DIRECTIONS:
Put the records from the line containing "Where should I click to: Select" through the line containing "will click(500, 82)." into a JSON list of strings, one per line, leaving out blank lines.

──────

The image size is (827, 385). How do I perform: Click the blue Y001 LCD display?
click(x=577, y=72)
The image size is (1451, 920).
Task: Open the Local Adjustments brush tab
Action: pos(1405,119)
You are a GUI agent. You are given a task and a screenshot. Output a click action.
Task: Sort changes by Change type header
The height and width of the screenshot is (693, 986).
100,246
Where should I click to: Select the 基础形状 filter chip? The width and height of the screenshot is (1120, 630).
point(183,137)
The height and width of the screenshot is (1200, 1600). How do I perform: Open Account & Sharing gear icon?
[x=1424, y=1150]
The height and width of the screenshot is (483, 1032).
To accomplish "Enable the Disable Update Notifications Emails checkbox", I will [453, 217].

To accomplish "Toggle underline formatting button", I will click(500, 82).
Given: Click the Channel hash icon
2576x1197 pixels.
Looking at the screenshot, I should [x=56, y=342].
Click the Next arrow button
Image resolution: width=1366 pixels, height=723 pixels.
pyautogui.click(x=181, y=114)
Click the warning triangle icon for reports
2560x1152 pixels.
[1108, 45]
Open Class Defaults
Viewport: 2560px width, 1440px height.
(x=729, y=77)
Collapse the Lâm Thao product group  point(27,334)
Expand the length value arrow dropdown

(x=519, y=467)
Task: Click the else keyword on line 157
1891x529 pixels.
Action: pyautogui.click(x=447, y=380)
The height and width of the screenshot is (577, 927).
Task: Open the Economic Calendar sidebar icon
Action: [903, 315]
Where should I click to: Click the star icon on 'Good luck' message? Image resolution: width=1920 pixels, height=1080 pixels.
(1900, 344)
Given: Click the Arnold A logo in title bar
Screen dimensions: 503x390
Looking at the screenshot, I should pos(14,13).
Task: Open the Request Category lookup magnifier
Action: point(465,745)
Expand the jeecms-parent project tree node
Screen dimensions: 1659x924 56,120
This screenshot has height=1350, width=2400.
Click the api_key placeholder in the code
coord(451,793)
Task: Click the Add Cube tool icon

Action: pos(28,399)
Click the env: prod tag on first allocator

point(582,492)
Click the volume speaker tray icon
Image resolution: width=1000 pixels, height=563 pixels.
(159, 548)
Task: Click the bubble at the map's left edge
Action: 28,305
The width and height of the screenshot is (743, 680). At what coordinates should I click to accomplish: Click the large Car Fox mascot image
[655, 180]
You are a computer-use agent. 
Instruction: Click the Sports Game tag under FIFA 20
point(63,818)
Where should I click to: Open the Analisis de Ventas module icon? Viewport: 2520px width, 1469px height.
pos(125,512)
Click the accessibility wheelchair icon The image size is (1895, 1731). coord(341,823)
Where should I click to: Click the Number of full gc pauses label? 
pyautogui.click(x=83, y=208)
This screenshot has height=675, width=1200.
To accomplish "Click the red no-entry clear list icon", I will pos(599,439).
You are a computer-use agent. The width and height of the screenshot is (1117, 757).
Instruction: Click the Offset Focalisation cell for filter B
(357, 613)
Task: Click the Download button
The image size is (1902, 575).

──────

CORRECT ANSWER:
[
  "Where should I click to: Select the 基础形状 filter chip? The width and height of the screenshot is (1120, 630).",
  "point(183,137)",
  "The height and width of the screenshot is (1200, 1600). How do I perform: Open Account & Sharing gear icon?",
  "[x=1424, y=1150]",
  "The height and width of the screenshot is (483, 1032).",
  "To accomplish \"Enable the Disable Update Notifications Emails checkbox\", I will [453, 217].",
  "To accomplish \"Toggle underline formatting button\", I will click(500, 82)."
]